The past few months have been incredibly frustrating as I made little headway in creating my clickable SVG of a juvenile skeleton using Raphaël.js.  By clicking on a certain bone, the user would be taken to another page corresponding to age estimation methods for that bone and use the features specified to come up with an estimated age.  Since clickable SVGs are created as paths that have beginnings and endings, each path corresponds to either a single bone or a closed path on a bone.  As a result, this means that each bone would have its own link, so to simplify the process, entire regions of bones will be selected at once no matter which bone you click on.  The skeletal regions have been split up according to standard anatomical regions: skull, thorax (ribs, vertebrae, sternum), upper limbs (hands, forearms, arms, clavicles, scapulae), pelvic girdle (pelvis and sacrum), and lower limbs.

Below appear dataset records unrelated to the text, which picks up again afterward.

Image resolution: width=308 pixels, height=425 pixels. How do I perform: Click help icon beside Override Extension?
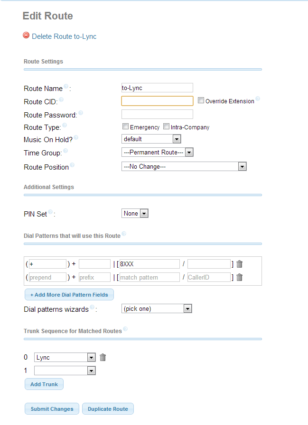tap(258, 99)
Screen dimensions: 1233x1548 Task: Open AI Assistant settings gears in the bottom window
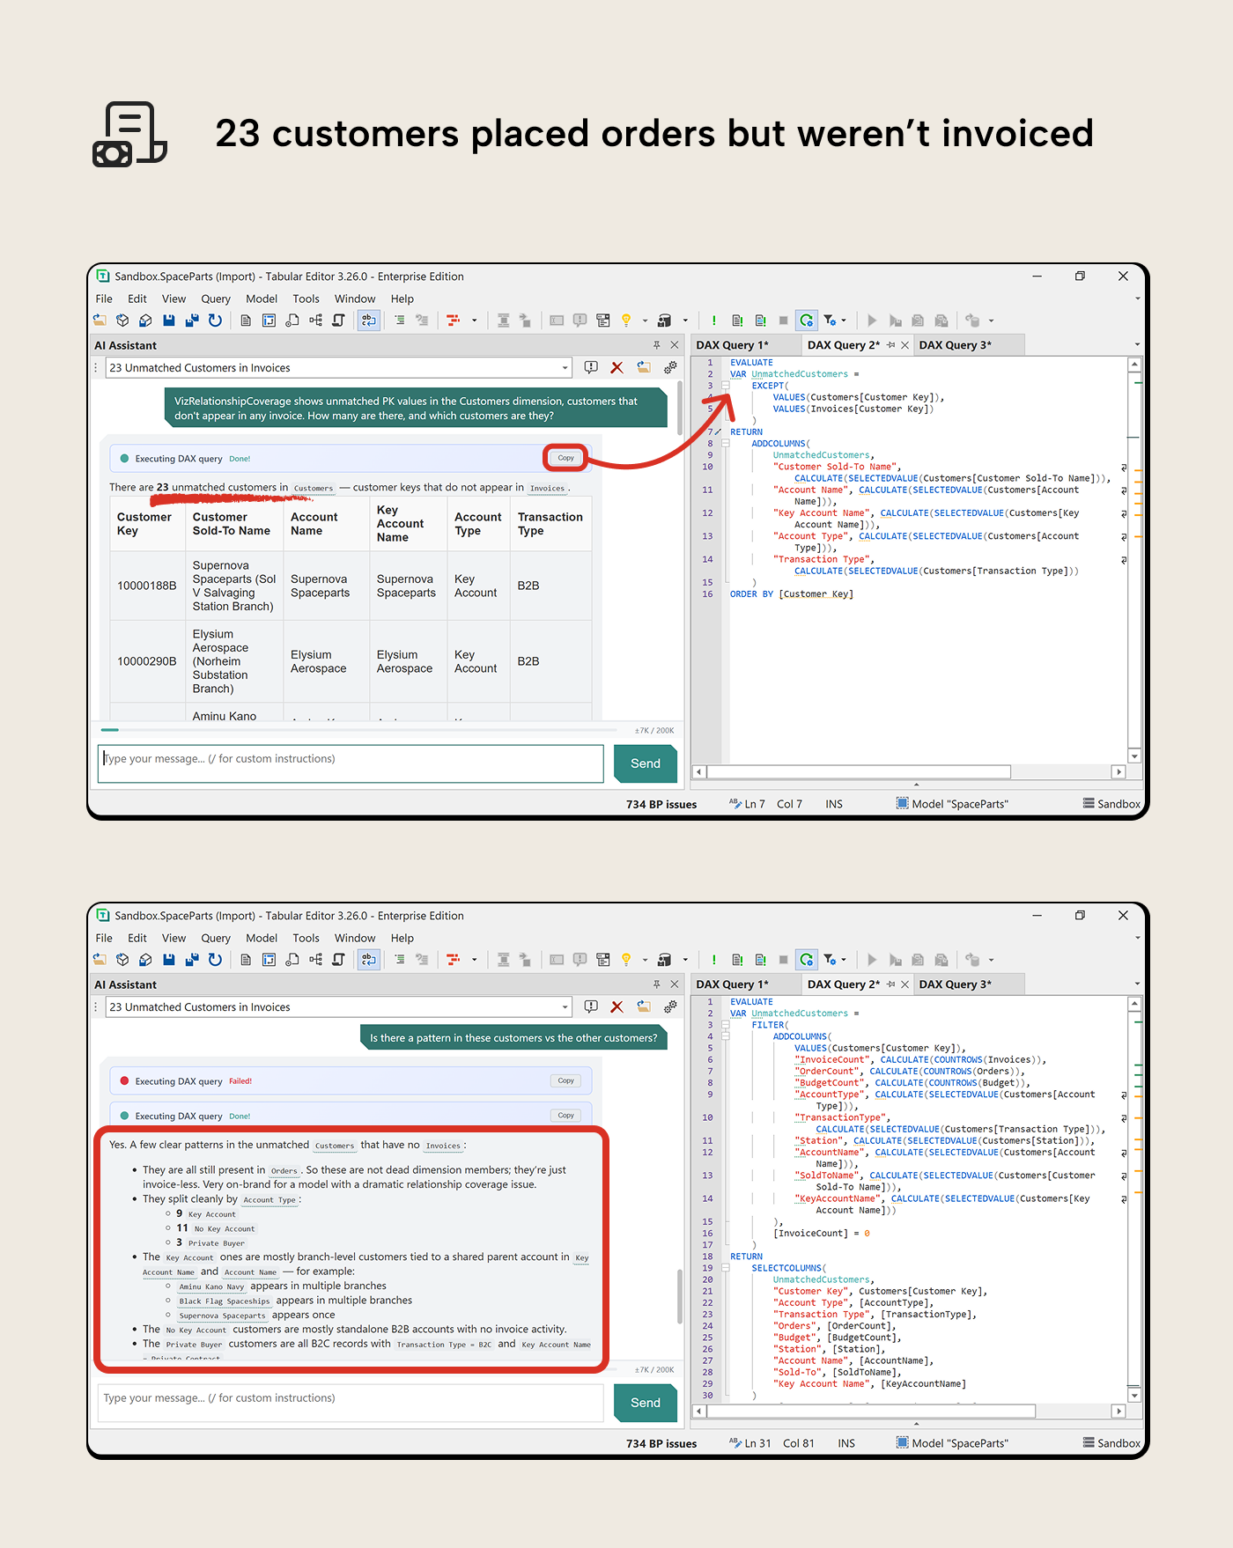[670, 1007]
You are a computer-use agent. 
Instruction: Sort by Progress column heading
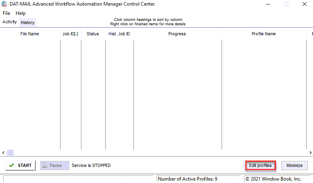(x=177, y=34)

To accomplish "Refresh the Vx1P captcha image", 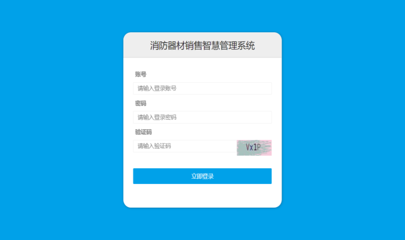I will click(254, 147).
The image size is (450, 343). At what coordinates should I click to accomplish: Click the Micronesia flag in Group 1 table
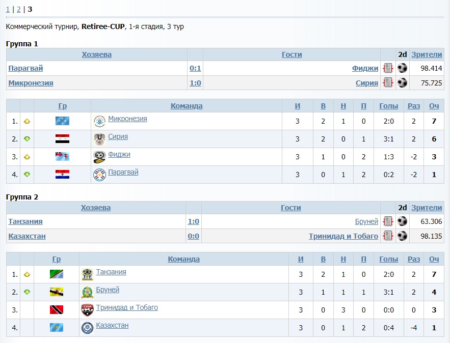(x=62, y=121)
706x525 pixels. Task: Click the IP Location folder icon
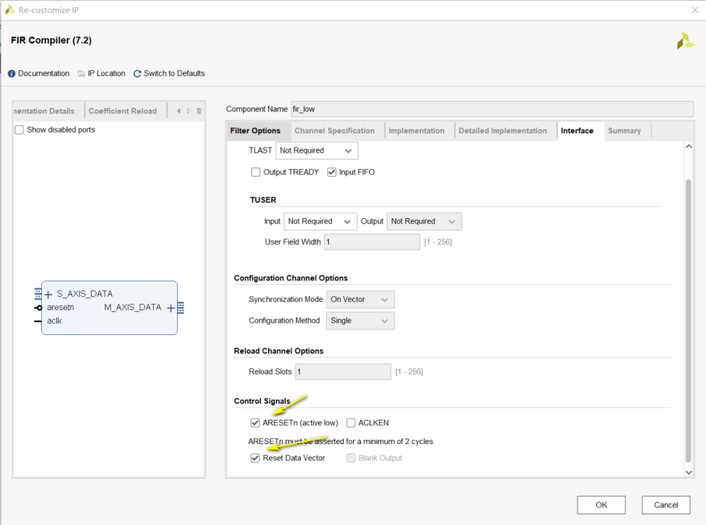pos(82,74)
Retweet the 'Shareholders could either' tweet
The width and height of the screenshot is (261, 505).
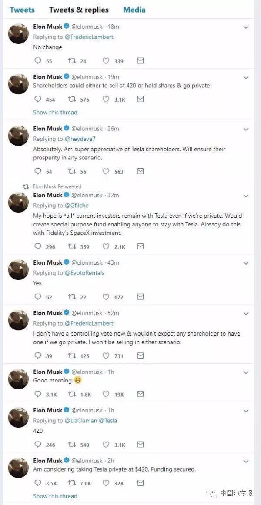tap(72, 100)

Although I appeared to have the correct links and format for Raphaël.js, nothing would work and nothing showed up on my webpage.  Fortunately, I think I have found a way around that.  Instead of linking raphaël.js and my skeletal SVG data paths from separate files, I was able to successfully link embed the SVG data directly into the body of my html page without even using raphaël.js.  Downside is that this makes the code on my html page much longer and look less clean.  However, it correctly links and works and so I’m happy to have slightly less concise code if it means that one of the main functions will work!

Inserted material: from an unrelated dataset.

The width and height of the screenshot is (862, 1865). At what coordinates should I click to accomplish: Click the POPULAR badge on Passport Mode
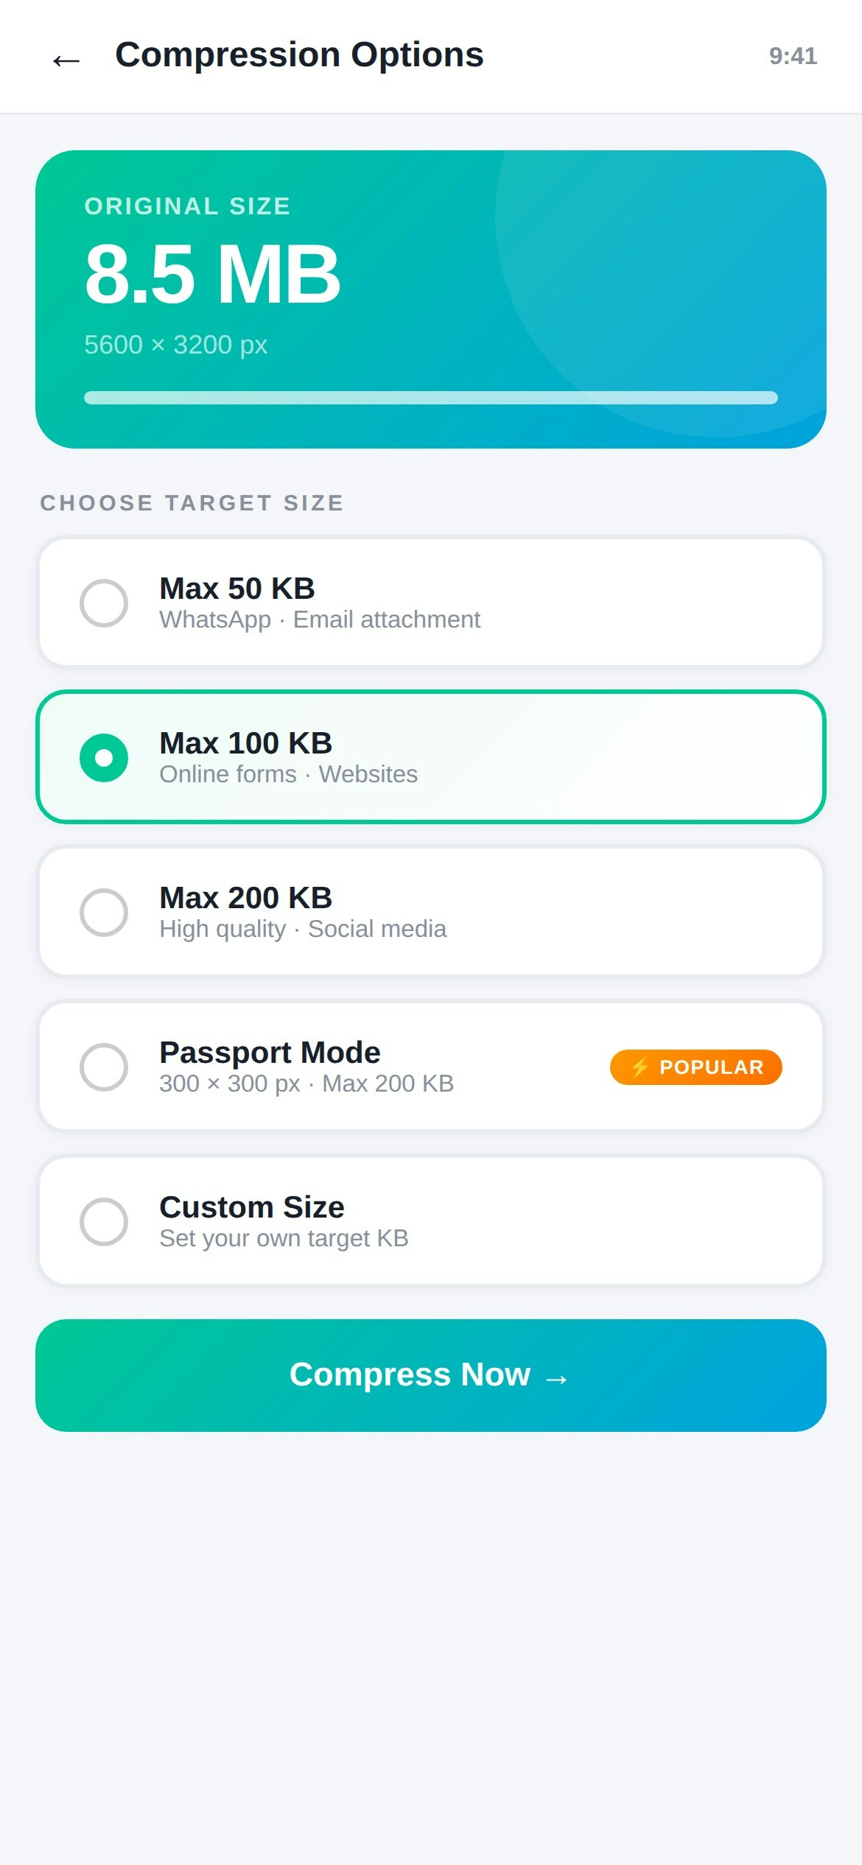695,1067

As an example, I’ve copied and pasted my example here (https://jabiggs13.github.io/skull-test/).  For right now, the outlines of the skeleton are linked to another website so when you click on a feature, it takes you to eskeletons.org – a website created by the Department of Anthropology at the University of Texas at Austin dedicated to teaching basic human skeletal anatomy as well as focusing on other primate skeletal morphology.  (This was honestly the first site that popped in my head when testing to see if the linking feature of my SVG worked).

As it stands right now, there is a major problem that I had not anticipated.  The only portion of the skeleton that is truly clickable is the outline of each bone, not the actual bone itself.  This was not a problem I had thought about until I finally got everything working.  My solution to this problem is basically messing with the original paths and outlines of the SVG so that the space between the outline is filled in and is the actual clickable content.  With this process, there are now exponentially more paths, meaning that there are way more individual closed loops that would require their own separate links as the program (Inkscape – free!) is no longer recognizing my grouped regions (i.e. it is not recognizing the ‘ribcage’ but each individual rib or piece of rib that is its own separate loop).  Though less than ideal, this may just be the nature of the beast so that each individual path would then have to have its own link, making my skeletal regions less useful as an overarching theme.

Despite this newest hiccup, I am incredibly relieved to be past this one major hurdle do I can now focus on each of the individual ageing methods that will link up to specific bones.